• [Recorded information]
=-=-=
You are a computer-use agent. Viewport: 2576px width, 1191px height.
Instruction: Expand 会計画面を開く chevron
=-=-=
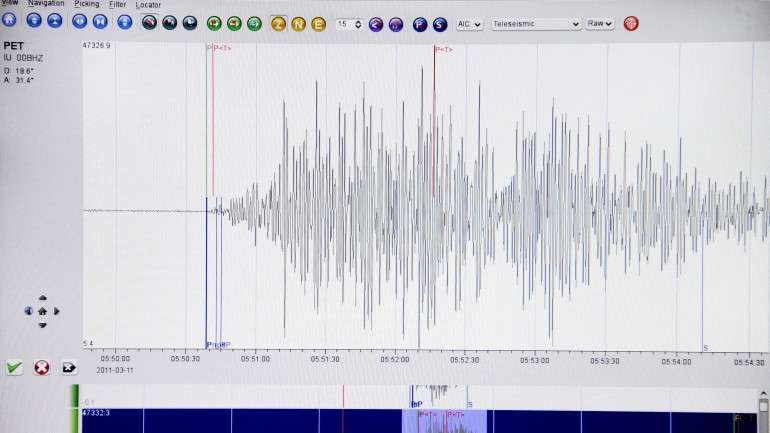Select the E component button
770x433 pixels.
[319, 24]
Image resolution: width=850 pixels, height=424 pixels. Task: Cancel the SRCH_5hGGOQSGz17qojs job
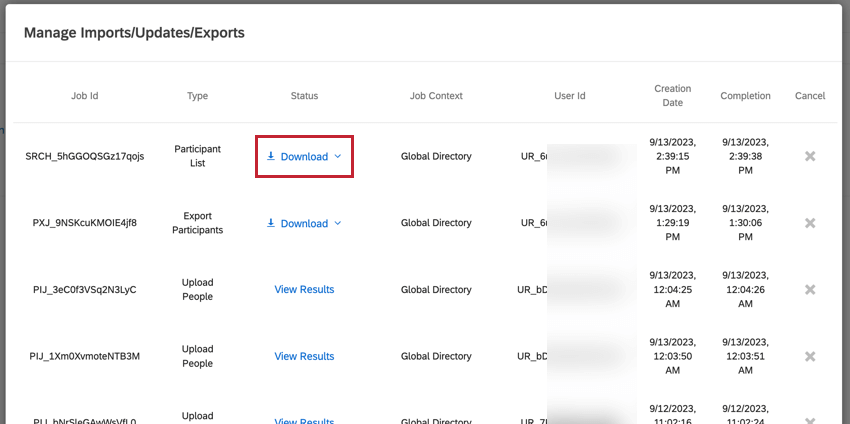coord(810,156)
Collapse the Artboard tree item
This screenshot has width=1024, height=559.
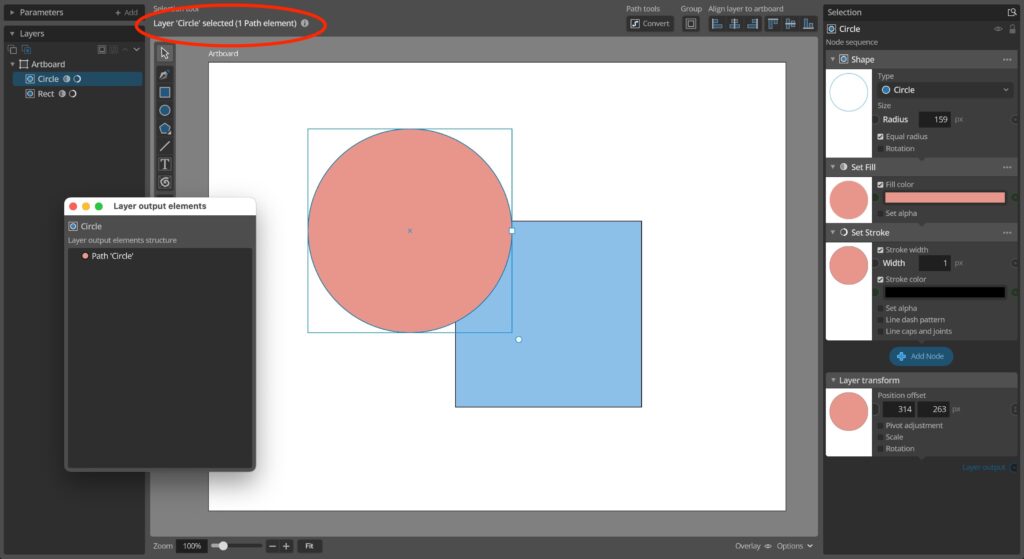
=-=-=
• [Task to complete]
Rewrite the part of the items that opens with the line containing "You are a computer-use" and closes with the line containing "Instruction: Expand 会計画面を開く chevron", changing "chevron" to "toggle" and keeping everything else the same.

• [Finished exercise]
You are a computer-use agent. Viewport: 2576px width, 1191px height.
Instruction: Expand 会計画面を開く toggle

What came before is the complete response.